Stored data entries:
________________________________________

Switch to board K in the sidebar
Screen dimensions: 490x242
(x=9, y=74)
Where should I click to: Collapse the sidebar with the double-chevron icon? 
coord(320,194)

________________________________________

## EXERCISE DESCRIPTION:
All of the records above should be copied exactly.

## RESULT BELOW:
Switch to board K in the sidebar
Screen dimensions: 490x242
(x=9, y=74)
Where should I click to: Collapse the sidebar with the double-chevron icon? 
coord(320,194)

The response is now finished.